● Aim of the exercise: Could you print all of the data below again, exactly?
Top of Extracted information
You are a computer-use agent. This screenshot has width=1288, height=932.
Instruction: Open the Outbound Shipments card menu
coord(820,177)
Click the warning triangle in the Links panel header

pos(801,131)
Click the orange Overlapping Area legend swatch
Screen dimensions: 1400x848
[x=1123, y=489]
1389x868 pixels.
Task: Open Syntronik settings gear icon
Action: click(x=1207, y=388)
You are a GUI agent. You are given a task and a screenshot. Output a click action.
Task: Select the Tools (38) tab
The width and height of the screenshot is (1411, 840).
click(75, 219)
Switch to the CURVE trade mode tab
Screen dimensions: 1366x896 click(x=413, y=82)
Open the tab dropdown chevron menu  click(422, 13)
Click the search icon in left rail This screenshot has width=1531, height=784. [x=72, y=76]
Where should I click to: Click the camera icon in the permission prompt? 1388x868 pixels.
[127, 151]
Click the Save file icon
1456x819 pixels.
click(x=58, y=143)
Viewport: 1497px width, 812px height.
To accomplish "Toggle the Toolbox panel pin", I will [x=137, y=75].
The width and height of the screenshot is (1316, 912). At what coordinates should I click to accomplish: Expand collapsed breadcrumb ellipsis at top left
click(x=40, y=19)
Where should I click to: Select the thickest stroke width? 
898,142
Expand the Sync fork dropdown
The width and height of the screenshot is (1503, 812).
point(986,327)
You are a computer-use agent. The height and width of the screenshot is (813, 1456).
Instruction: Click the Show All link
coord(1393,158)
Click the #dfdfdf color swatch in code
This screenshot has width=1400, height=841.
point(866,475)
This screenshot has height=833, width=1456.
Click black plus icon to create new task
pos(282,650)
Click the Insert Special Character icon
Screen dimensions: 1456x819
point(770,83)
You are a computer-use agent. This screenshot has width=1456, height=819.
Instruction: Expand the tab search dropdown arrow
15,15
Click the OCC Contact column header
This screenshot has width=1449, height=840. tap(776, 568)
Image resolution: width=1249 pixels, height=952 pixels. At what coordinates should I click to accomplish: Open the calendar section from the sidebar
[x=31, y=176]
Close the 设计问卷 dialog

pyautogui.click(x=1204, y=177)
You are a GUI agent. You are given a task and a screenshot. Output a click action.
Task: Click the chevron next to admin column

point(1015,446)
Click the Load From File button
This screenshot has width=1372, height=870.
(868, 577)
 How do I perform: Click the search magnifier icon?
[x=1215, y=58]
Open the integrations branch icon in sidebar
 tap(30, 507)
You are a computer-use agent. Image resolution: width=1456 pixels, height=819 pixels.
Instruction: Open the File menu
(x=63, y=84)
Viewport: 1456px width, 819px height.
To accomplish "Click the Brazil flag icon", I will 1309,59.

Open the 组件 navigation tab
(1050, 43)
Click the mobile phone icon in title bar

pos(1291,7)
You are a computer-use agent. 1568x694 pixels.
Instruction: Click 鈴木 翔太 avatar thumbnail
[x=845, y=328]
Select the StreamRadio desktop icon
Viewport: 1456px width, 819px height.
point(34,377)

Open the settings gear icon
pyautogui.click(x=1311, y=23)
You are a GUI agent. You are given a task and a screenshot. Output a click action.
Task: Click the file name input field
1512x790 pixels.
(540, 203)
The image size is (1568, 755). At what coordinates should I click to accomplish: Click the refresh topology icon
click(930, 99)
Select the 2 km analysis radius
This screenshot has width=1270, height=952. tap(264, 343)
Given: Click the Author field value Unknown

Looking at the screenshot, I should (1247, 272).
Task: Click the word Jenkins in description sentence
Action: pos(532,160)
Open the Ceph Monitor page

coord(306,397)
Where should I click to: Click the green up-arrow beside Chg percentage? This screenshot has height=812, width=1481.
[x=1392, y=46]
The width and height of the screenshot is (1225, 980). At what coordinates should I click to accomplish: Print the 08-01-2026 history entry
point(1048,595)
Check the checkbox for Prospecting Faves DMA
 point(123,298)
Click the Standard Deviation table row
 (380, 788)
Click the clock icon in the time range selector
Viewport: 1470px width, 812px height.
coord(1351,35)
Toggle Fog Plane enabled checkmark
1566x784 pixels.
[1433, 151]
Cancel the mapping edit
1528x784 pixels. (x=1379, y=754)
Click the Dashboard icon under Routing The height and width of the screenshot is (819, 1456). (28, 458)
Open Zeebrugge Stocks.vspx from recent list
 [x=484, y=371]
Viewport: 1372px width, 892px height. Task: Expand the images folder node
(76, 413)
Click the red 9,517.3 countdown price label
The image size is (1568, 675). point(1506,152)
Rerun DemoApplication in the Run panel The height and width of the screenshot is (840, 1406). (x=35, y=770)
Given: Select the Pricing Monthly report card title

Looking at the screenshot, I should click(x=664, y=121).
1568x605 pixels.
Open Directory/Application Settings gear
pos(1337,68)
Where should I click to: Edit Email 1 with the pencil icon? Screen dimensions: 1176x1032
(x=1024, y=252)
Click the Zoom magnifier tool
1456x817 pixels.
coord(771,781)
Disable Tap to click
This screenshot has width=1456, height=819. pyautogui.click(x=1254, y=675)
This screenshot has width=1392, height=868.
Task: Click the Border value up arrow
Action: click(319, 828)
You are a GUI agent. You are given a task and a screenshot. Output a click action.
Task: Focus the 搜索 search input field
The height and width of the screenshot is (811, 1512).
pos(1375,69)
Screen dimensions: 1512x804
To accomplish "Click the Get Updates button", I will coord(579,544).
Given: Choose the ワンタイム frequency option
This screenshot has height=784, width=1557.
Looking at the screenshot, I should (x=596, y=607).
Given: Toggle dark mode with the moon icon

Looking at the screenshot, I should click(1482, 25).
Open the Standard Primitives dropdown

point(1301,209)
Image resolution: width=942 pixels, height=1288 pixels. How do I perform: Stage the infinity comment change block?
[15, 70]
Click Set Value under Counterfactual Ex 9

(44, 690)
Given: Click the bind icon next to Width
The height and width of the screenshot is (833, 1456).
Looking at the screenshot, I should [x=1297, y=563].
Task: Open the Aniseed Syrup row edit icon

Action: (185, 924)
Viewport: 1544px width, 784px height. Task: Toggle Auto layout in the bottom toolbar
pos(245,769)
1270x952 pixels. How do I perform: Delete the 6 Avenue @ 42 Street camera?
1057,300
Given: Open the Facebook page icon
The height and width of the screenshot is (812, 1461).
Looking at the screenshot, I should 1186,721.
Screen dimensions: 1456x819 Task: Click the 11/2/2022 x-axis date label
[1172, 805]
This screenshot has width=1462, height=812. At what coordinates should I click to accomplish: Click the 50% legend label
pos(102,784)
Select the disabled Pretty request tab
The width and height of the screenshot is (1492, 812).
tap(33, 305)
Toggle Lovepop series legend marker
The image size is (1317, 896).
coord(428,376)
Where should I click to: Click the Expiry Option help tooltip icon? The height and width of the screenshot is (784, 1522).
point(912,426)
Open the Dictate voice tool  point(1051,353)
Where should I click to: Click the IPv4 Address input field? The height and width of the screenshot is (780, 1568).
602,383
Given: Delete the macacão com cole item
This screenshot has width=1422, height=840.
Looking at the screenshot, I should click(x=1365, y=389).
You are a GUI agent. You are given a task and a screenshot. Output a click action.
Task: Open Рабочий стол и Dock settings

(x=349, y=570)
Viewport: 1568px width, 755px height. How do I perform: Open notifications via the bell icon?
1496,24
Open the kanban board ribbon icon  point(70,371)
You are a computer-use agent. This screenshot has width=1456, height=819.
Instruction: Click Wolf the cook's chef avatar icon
Bottom of Extracted information
● Final answer:
You are a computer-use agent. This screenshot has width=1288, height=932.
Instruction: Open the Outbound Shipments card menu
coord(820,177)
Click the warning triangle in the Links panel header

pos(801,131)
Click the orange Overlapping Area legend swatch
Screen dimensions: 1400x848
[x=1123, y=489]
1389x868 pixels.
Task: Open Syntronik settings gear icon
Action: click(x=1207, y=388)
You are a GUI agent. You are given a task and a screenshot. Output a click action.
Task: Select the Tools (38) tab
The width and height of the screenshot is (1411, 840).
click(75, 219)
Switch to the CURVE trade mode tab
Screen dimensions: 1366x896 click(x=413, y=82)
Open the tab dropdown chevron menu  click(422, 13)
Click the search icon in left rail This screenshot has width=1531, height=784. [x=72, y=76]
Where should I click to: Click the camera icon in the permission prompt? 1388x868 pixels.
[127, 151]
Click the Save file icon
1456x819 pixels.
click(x=58, y=143)
Viewport: 1497px width, 812px height.
To accomplish "Toggle the Toolbox panel pin", I will [x=137, y=75].
The width and height of the screenshot is (1316, 912). At what coordinates should I click to accomplish: Expand collapsed breadcrumb ellipsis at top left
click(x=40, y=19)
Where should I click to: Select the thickest stroke width? 
898,142
Expand the Sync fork dropdown
The width and height of the screenshot is (1503, 812).
point(986,327)
You are a computer-use agent. The height and width of the screenshot is (813, 1456).
Instruction: Click the Show All link
coord(1393,158)
Click the #dfdfdf color swatch in code
This screenshot has width=1400, height=841.
point(866,475)
This screenshot has height=833, width=1456.
Click black plus icon to create new task
pos(282,650)
Click the Insert Special Character icon
Screen dimensions: 1456x819
point(770,83)
You are a computer-use agent. This screenshot has width=1456, height=819.
Instruction: Expand the tab search dropdown arrow
15,15
Click the OCC Contact column header
This screenshot has width=1449, height=840. tap(776, 568)
Image resolution: width=1249 pixels, height=952 pixels. At what coordinates should I click to accomplish: Open the calendar section from the sidebar
[x=31, y=176]
Close the 设计问卷 dialog

pyautogui.click(x=1204, y=177)
You are a GUI agent. You are given a task and a screenshot. Output a click action.
Task: Click the chevron next to admin column

point(1015,446)
Click the Load From File button
This screenshot has width=1372, height=870.
(868, 577)
 How do I perform: Click the search magnifier icon?
[x=1215, y=58]
Open the integrations branch icon in sidebar
 tap(30, 507)
You are a computer-use agent. Image resolution: width=1456 pixels, height=819 pixels.
Instruction: Open the File menu
(x=63, y=84)
Viewport: 1456px width, 819px height.
To accomplish "Click the Brazil flag icon", I will 1309,59.

Open the 组件 navigation tab
(1050, 43)
Click the mobile phone icon in title bar

pos(1291,7)
You are a computer-use agent. 1568x694 pixels.
Instruction: Click 鈴木 翔太 avatar thumbnail
[x=845, y=328]
Select the StreamRadio desktop icon
Viewport: 1456px width, 819px height.
point(34,377)

Open the settings gear icon
pyautogui.click(x=1311, y=23)
You are a GUI agent. You are given a task and a screenshot. Output a click action.
Task: Click the file name input field
1512x790 pixels.
(540, 203)
The image size is (1568, 755). At what coordinates should I click to accomplish: Click the refresh topology icon
click(930, 99)
Select the 2 km analysis radius
This screenshot has width=1270, height=952. tap(264, 343)
Given: Click the Author field value Unknown

Looking at the screenshot, I should (1247, 272).
Task: Click the word Jenkins in description sentence
Action: pos(532,160)
Open the Ceph Monitor page

coord(306,397)
Where should I click to: Click the green up-arrow beside Chg percentage? This screenshot has height=812, width=1481.
[x=1392, y=46]
The width and height of the screenshot is (1225, 980). At what coordinates should I click to accomplish: Print the 08-01-2026 history entry
point(1048,595)
Check the checkbox for Prospecting Faves DMA
 point(123,298)
Click the Standard Deviation table row
 (380, 788)
Click the clock icon in the time range selector
Viewport: 1470px width, 812px height.
coord(1351,35)
Toggle Fog Plane enabled checkmark
1566x784 pixels.
[1433, 151]
Cancel the mapping edit
1528x784 pixels. (x=1379, y=754)
Click the Dashboard icon under Routing The height and width of the screenshot is (819, 1456). (28, 458)
Open Zeebrugge Stocks.vspx from recent list
 [x=484, y=371]
Viewport: 1372px width, 892px height. Task: Expand the images folder node
(76, 413)
Click the red 9,517.3 countdown price label
The image size is (1568, 675). point(1506,152)
Rerun DemoApplication in the Run panel The height and width of the screenshot is (840, 1406). (x=35, y=770)
Given: Select the Pricing Monthly report card title

Looking at the screenshot, I should click(x=664, y=121).
1568x605 pixels.
Open Directory/Application Settings gear
pos(1337,68)
Where should I click to: Edit Email 1 with the pencil icon? Screen dimensions: 1176x1032
(x=1024, y=252)
Click the Zoom magnifier tool
1456x817 pixels.
coord(771,781)
Disable Tap to click
This screenshot has width=1456, height=819. pyautogui.click(x=1254, y=675)
This screenshot has width=1392, height=868.
Task: Click the Border value up arrow
Action: click(319, 828)
You are a GUI agent. You are given a task and a screenshot. Output a click action.
Task: Focus the 搜索 search input field
The height and width of the screenshot is (811, 1512).
pos(1375,69)
Screen dimensions: 1512x804
To accomplish "Click the Get Updates button", I will coord(579,544).
Given: Choose the ワンタイム frequency option
This screenshot has height=784, width=1557.
Looking at the screenshot, I should (x=596, y=607).
Given: Toggle dark mode with the moon icon

Looking at the screenshot, I should click(1482, 25).
Open the Standard Primitives dropdown

point(1301,209)
Image resolution: width=942 pixels, height=1288 pixels. How do I perform: Stage the infinity comment change block?
[15, 70]
Click Set Value under Counterfactual Ex 9

(44, 690)
Given: Click the bind icon next to Width
The height and width of the screenshot is (833, 1456).
Looking at the screenshot, I should [x=1297, y=563].
Task: Open the Aniseed Syrup row edit icon

Action: (185, 924)
Viewport: 1544px width, 784px height. Task: Toggle Auto layout in the bottom toolbar
pos(245,769)
1270x952 pixels. How do I perform: Delete the 6 Avenue @ 42 Street camera?
1057,300
Given: Open the Facebook page icon
The height and width of the screenshot is (812, 1461).
Looking at the screenshot, I should 1186,721.
Screen dimensions: 1456x819 Task: Click the 11/2/2022 x-axis date label
[1172, 805]
This screenshot has width=1462, height=812. At what coordinates should I click to accomplish: Click the 50% legend label
pos(102,784)
Select the disabled Pretty request tab
The width and height of the screenshot is (1492, 812).
tap(33, 305)
Toggle Lovepop series legend marker
The image size is (1317, 896).
coord(428,376)
Where should I click to: Click the Expiry Option help tooltip icon? The height and width of the screenshot is (784, 1522).
point(912,426)
Open the Dictate voice tool  point(1051,353)
Where should I click to: Click the IPv4 Address input field? The height and width of the screenshot is (780, 1568).
602,383
Given: Delete the macacão com cole item
This screenshot has width=1422, height=840.
Looking at the screenshot, I should click(x=1365, y=389).
You are a GUI agent. You are given a task and a screenshot. Output a click action.
Task: Open Рабочий стол и Dock settings

(x=349, y=570)
Viewport: 1568px width, 755px height. How do I perform: Open notifications via the bell icon?
1496,24
Open the kanban board ribbon icon  point(70,371)
You are a computer-use agent. This screenshot has width=1456, height=819.
Instruction: Click Wolf the cook's chef avatar icon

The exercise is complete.